We examine the big national projects and leaders, and we also look closely at the grassroots. We are equally concerned with social change on an individual, personal level and in society at large. We document these ongoing struggles for gender equality in three major areas — the workplace and family; politics and social movements; and the body and health — and, because we are historians, we offer a full library of resources for those who want to learn more. So start clicking — in both senses of the word — and prepare to have your historical consciousness raised.

Each section of this exhibit features a timeline with unique content.

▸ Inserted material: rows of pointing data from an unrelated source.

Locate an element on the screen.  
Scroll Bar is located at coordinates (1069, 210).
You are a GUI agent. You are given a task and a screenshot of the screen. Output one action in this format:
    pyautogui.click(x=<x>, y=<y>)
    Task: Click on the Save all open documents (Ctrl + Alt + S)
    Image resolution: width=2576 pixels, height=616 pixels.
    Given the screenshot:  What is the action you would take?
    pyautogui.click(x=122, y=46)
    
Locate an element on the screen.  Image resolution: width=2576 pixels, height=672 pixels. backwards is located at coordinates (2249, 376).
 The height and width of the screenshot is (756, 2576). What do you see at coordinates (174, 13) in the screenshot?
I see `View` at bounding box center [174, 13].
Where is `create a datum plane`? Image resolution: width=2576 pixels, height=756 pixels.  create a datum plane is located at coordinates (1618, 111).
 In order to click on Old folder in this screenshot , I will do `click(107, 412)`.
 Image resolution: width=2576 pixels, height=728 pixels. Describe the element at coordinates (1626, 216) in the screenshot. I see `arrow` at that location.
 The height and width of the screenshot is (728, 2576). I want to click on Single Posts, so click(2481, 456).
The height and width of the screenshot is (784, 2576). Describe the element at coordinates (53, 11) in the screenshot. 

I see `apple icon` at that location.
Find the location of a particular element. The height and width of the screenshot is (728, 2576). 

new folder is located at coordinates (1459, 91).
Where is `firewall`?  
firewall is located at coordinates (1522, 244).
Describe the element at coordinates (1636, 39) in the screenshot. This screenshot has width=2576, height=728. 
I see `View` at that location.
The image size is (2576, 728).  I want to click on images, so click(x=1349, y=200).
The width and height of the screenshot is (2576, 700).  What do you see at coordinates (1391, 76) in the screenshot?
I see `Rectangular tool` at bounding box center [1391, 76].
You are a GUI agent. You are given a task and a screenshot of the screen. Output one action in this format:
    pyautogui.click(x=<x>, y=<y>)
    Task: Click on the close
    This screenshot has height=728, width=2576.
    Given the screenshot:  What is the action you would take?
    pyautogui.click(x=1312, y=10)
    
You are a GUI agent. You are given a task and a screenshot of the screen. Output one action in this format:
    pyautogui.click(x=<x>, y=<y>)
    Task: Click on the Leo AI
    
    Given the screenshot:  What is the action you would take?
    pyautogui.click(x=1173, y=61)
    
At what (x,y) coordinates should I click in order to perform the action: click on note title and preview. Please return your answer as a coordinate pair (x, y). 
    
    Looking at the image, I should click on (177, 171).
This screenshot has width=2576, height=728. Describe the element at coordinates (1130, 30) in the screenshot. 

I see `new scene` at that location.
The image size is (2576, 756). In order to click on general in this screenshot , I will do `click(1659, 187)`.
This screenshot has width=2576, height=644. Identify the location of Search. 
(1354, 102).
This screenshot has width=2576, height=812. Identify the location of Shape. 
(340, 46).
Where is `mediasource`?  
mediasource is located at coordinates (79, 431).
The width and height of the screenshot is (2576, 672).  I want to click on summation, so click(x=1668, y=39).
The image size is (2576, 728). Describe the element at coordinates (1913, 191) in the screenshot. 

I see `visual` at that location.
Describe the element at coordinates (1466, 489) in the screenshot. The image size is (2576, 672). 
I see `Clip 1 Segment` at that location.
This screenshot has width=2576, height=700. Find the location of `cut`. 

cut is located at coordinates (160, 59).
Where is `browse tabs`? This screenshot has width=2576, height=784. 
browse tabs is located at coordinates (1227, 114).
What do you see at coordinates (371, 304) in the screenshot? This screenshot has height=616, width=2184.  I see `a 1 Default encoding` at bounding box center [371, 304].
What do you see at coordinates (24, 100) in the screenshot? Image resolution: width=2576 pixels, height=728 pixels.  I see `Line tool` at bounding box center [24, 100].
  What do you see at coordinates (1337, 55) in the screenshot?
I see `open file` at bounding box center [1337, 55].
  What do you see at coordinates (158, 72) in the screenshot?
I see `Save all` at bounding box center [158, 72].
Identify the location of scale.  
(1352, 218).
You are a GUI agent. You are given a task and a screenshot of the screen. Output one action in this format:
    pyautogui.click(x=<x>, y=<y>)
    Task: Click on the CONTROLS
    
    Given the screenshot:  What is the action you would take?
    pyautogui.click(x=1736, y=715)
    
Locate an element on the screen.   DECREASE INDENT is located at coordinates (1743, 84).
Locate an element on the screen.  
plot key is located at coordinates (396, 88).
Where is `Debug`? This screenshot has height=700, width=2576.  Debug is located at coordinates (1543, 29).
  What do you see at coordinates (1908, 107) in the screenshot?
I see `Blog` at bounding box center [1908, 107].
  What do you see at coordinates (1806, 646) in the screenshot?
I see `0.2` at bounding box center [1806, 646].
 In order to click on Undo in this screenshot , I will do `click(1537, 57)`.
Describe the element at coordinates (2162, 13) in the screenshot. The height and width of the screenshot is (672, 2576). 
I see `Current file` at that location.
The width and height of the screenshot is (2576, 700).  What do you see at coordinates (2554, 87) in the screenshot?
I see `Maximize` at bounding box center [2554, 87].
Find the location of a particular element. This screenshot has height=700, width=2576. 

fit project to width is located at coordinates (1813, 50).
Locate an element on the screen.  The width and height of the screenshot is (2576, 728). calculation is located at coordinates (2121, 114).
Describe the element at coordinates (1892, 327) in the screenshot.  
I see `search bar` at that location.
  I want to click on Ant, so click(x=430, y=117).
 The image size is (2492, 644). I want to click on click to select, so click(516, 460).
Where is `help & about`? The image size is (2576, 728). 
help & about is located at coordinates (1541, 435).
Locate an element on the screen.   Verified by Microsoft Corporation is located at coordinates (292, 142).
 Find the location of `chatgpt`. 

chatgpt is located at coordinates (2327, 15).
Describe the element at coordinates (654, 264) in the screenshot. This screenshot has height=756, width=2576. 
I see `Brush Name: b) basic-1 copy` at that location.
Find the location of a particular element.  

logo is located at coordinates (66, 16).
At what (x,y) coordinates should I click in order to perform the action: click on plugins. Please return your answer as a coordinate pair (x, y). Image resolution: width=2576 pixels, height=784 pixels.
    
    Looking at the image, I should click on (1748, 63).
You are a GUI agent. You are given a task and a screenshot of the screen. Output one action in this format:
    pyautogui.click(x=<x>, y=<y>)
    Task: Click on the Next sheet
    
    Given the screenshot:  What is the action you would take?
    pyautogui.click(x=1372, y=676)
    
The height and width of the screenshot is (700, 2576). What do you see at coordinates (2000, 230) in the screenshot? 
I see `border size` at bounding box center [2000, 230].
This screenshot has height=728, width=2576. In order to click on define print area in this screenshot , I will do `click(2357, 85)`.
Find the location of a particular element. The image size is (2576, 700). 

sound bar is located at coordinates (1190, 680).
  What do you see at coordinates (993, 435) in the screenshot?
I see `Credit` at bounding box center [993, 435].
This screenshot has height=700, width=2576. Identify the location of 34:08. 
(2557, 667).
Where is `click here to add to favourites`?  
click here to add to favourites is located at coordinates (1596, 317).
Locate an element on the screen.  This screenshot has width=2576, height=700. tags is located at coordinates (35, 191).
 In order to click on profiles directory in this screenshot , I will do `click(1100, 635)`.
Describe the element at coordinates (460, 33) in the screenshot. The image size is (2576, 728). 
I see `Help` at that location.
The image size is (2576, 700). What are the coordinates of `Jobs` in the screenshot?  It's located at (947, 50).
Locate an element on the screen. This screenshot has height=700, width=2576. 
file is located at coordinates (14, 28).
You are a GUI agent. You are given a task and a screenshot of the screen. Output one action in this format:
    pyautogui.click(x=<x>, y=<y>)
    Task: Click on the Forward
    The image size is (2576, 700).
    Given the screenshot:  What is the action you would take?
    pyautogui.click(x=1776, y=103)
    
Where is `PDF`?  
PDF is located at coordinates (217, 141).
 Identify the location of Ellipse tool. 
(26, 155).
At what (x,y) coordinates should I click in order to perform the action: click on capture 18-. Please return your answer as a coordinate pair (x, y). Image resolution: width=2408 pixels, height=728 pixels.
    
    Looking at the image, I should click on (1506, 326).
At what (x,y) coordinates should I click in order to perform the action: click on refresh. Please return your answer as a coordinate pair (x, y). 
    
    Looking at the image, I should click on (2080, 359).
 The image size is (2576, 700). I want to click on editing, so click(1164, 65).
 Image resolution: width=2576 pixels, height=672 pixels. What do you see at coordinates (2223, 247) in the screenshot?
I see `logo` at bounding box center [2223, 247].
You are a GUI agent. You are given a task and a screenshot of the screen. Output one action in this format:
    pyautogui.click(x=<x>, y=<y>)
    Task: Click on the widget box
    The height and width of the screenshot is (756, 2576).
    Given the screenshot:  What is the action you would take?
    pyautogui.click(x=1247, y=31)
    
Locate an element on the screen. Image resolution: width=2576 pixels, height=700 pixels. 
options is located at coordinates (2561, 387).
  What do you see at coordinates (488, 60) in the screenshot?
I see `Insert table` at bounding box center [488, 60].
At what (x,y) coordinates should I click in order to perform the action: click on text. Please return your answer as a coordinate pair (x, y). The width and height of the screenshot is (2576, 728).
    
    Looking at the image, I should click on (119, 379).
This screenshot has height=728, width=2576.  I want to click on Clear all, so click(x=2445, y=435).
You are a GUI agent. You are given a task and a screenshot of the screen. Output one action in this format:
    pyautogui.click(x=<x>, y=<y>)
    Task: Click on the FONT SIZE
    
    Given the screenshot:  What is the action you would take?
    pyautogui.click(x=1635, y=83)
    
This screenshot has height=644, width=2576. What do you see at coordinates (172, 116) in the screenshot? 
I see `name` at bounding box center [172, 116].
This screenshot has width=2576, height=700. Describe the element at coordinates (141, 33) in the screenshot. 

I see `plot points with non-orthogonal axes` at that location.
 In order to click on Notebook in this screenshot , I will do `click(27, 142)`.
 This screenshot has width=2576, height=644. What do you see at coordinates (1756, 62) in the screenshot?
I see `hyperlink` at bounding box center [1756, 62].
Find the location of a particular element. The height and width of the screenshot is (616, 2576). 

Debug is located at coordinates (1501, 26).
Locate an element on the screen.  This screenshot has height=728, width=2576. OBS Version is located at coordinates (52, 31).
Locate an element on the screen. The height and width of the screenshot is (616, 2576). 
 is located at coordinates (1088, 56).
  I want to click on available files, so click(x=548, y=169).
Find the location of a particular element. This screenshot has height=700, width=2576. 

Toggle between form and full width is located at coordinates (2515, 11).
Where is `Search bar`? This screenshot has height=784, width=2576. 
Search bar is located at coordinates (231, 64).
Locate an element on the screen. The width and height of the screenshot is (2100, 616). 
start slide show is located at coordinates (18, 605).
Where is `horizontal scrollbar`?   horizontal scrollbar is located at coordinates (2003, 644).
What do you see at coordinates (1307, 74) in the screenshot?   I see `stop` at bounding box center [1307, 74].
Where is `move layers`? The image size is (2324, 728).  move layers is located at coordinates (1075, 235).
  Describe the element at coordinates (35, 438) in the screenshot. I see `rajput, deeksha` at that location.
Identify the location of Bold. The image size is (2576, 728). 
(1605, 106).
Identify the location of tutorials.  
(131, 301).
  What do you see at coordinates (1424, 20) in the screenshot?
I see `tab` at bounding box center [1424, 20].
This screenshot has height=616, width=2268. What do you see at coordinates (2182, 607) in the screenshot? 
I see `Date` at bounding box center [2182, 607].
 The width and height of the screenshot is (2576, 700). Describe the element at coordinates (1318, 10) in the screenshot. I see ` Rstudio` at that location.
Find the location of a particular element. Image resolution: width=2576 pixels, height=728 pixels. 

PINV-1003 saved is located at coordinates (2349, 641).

The timeline materials on this page are relevant to all of the topics in the exhibit and are present in each.

How to Navigate our Interactive Timeline

You will find unique content in each chapter’s timeline.

Place the cursor over the timeline to scroll up and down within the timeline itself. If you place the cursor anywhere else on the page, you can scroll up and down in the whole page – but the timeline won’t scroll.

To see what’s in the timeline beyond the top or bottom of the window, use the white “dragger” located on the right edge of the timeline. (It looks like a small white disk with an up-arrow and a down-arrow attached to it.) If you click on the dragger, you can move the whole timeline up or down, so you can see more of it. If the dragger won’t move any further, then you’ve reached one end of the timeline.

Click on one of the timeline entries and it will display a short description of the subject. It may also include an image, a video, or a link to more information within our website or on another website.

Our timelines are also available in our Resource Library in non-interactive format.

Timeline Legend

  1. Yellow bars mark entries that appear in every chapter

  2. This icon indicates a book

  3. This icon indicates a film

1971 The Click! Moment

The idea of the “Click! moment” was coined by Jane O’Reilly. “The women in the group looked at her, looked at each other, and ... click! A moment of truth. The shock of recognition. Instant sisterhood... Those clicks are coming faster and faster. They were nearly audible last summer, which was a very angry summer for American women. Not redneck-angry from screaming because we are so frustrated and unfulfilled-angry, but clicking-things-into-place-angry, because we have suddenly and shockingly perceived the basic disorder in what has been believed to be the natural order of things.” Article, “The Housewife's Moment of Truth,” published in the first issue of Ms. Magazine and in New York Magazine. Republished in The Girl I Left Behind, by Jane O'Reilly (Macmillan, 1980). Jane O'Reilly papers, Schlesinger Library.